Бежар и Ноймайер были очень дружны, и смерть французского гения, произошедшая в ноябре минувшего года, больно ударила гения немецкого: даже теперь гамбургский худрук буквально чудом удержался от слез, когда говорил об ушедшем коллеге. Они обменивались подарками, сочиняя балеты друг для друга, и на концерте показали ноймайеровский дуэт «Опус 100 -- для Мориса», подаренный Бежару двенадцать лет назад. (Иван Урбан и Александр Рябко отлично воспроизвели это воспоминание-послание о дружеском плече, что всегда рядом, в танце, сочетающем бежаровские и ноймайеровские любимые мотивы.) А в «Стульях», поставленных Бежаром в 1980 году, на сцену вышел сам Ноймайер.
«Стулья» эти (по Ионеско) -- вещь, конечно, совершенно поразительная. Это спектакль о старости, поставленный тогда, когда еще ни о каких болезнях Бежара речь не шла. Хореографу было пятьдесят, он был полон сил -- и вдруг бросил взгляд в пугающее его будущее.

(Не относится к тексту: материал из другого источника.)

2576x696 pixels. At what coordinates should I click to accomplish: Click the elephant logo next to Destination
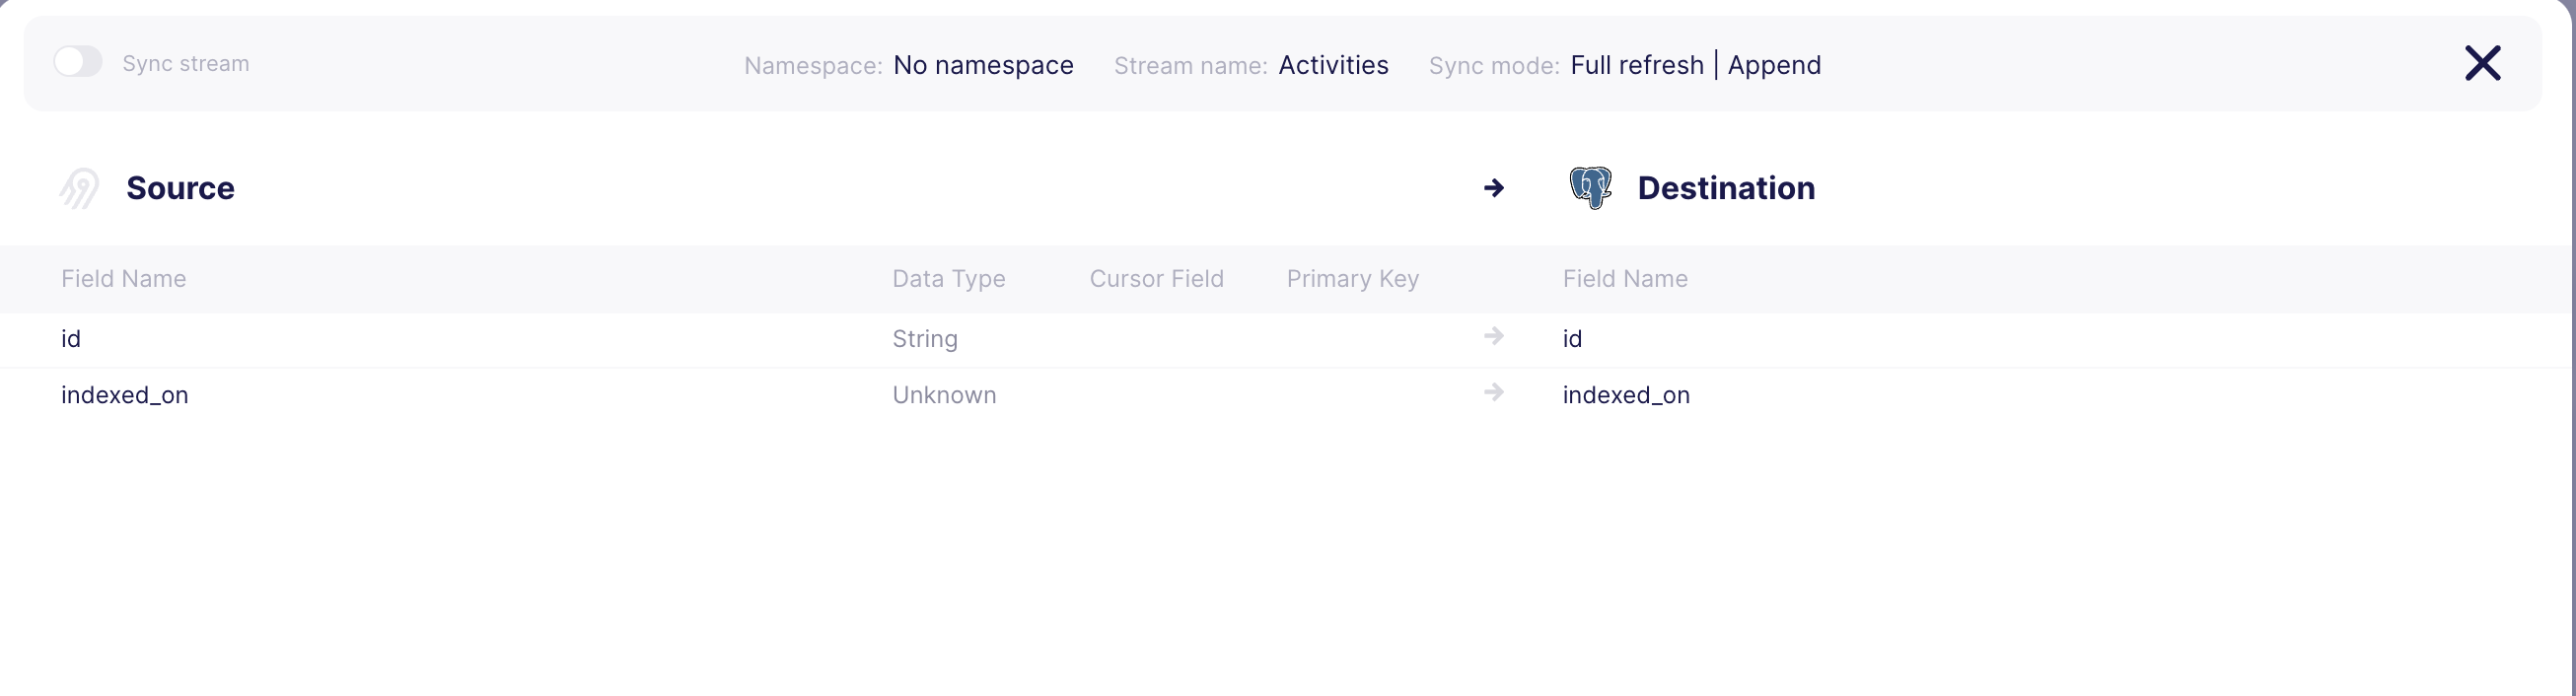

На сцене действительно масса стульев. Составлены в пирамиды, подвешены в воздухе, как грозовые тучи или отдельные облака. (Отличная саморефлексия -- всем известно, как любил Бежар именно такую мебель определять в свои балеты; вот к старости они и скопились, подразумевается, в таком количестве, что заполонили сцену.) Еще на сцене герой и героиня. Ноймайер, в свои 66 находящийся в отличной форме, изображает гораздо более пожилого персонажа -- с акцентом на не всегда слушающиеся руки, присущую старикам суетливость, повторяемость движений. Прима гамбургского балета Жоэль Булонь в большую часть времени и не старается обозначить еще чрезвычайно далекий от нее возраст -- и это не упущение балерины. Женщина движется и танцует так, как помнит ее движения мужчина, то есть легко.

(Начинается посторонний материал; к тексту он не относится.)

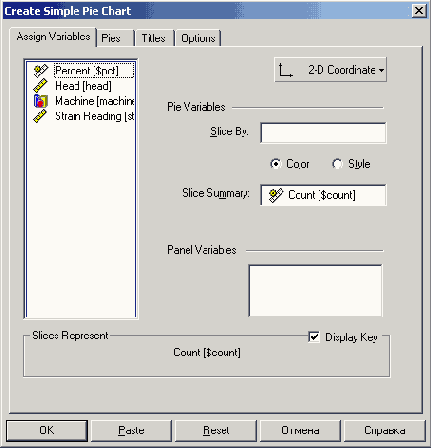Switch to the Titles tab
The height and width of the screenshot is (448, 431).
[154, 38]
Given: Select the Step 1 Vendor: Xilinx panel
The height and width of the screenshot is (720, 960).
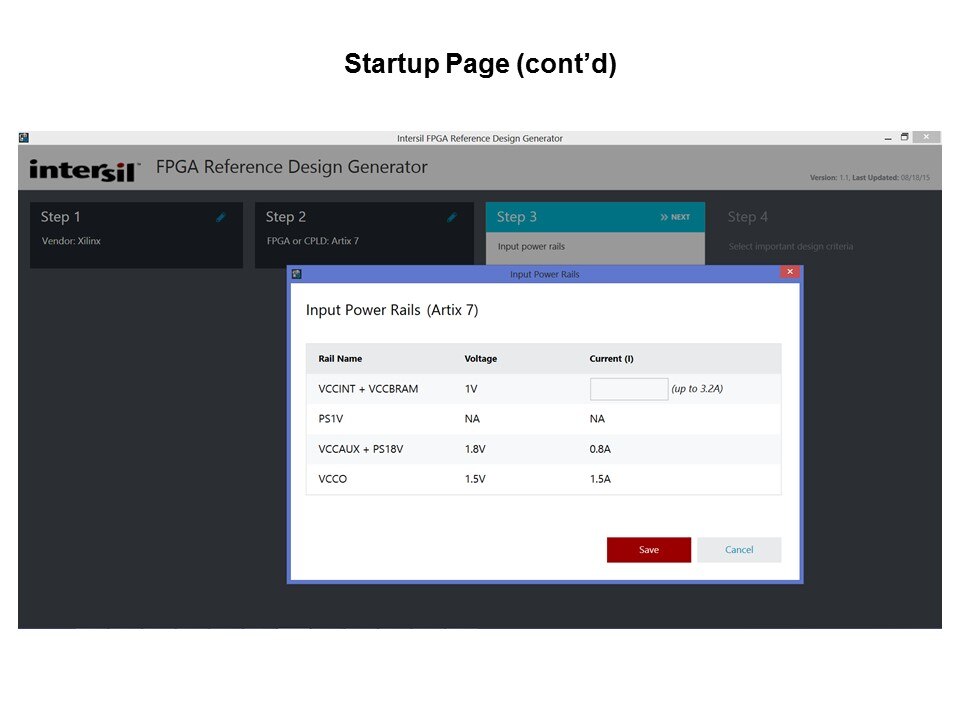Looking at the screenshot, I should tap(136, 241).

Лишь иногда, когда разошедшийся герой подхватит героиню на плечо, и закрутит, и размечтается, женщину скрючит, и вылезут все углы, обозначатся старческие кости. Но ненадолго -- герой снова исчезнет в своих грезах.

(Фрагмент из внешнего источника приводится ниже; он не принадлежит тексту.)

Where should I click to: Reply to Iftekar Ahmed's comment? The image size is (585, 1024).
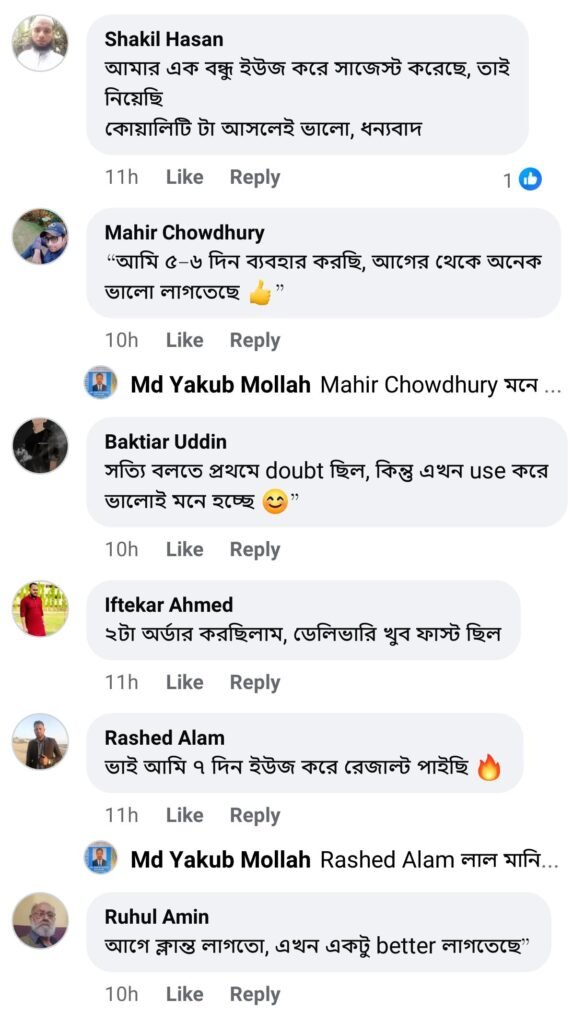pos(255,683)
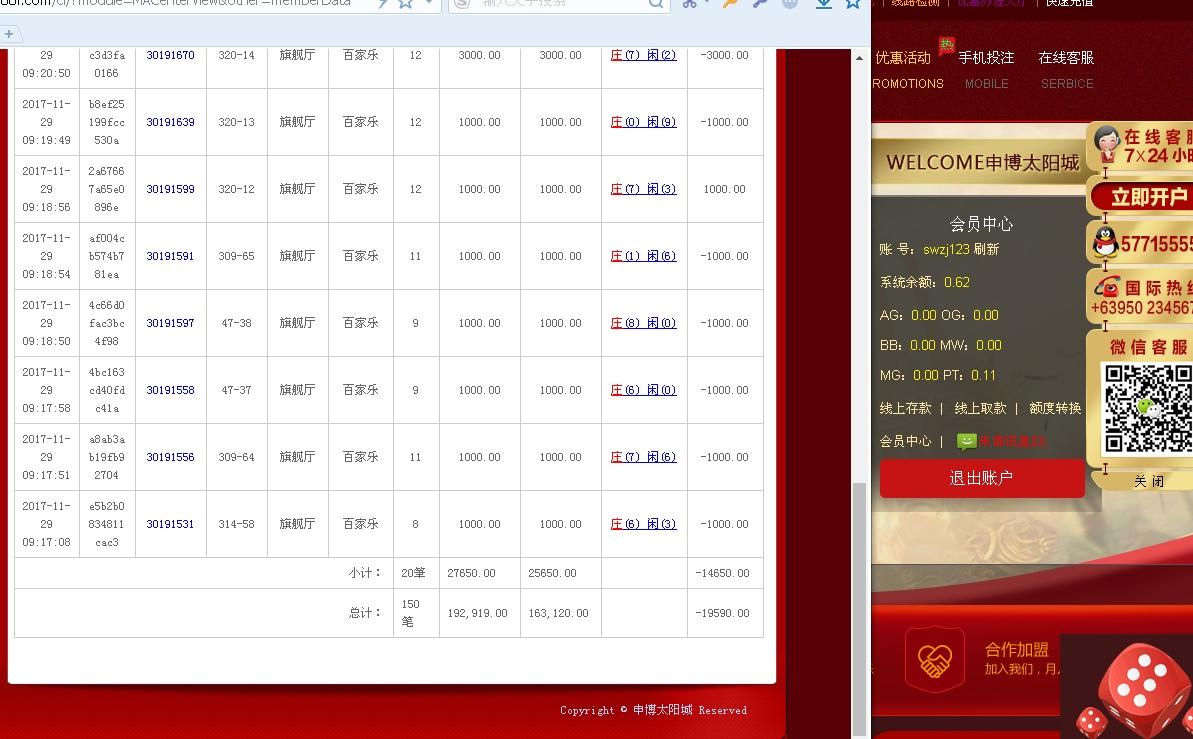Switch to the 手机投注 mobile betting tab
Screen dimensions: 1193x739
click(987, 58)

Этот балет -- и воспоминание о Бежаре, и заговаривание сегодняшних страхов, проговоренное с юмором и замечательным самоконтролем. «Стулья», собственно, и доказали наконец простую мысль, высказанную Ноймайером в самом начале вечера: важны не формальные рамки (сюжетный-бессюжетный; а «Стулья» ведь и то и другое), важно то, трогает тебя балет или нет. Тогда можно называть его хоть «бессловесной драмой», хоть «симфонией» -- публика будет одновременно рыдать и устраивать овацию, как это со «Стульями» и было.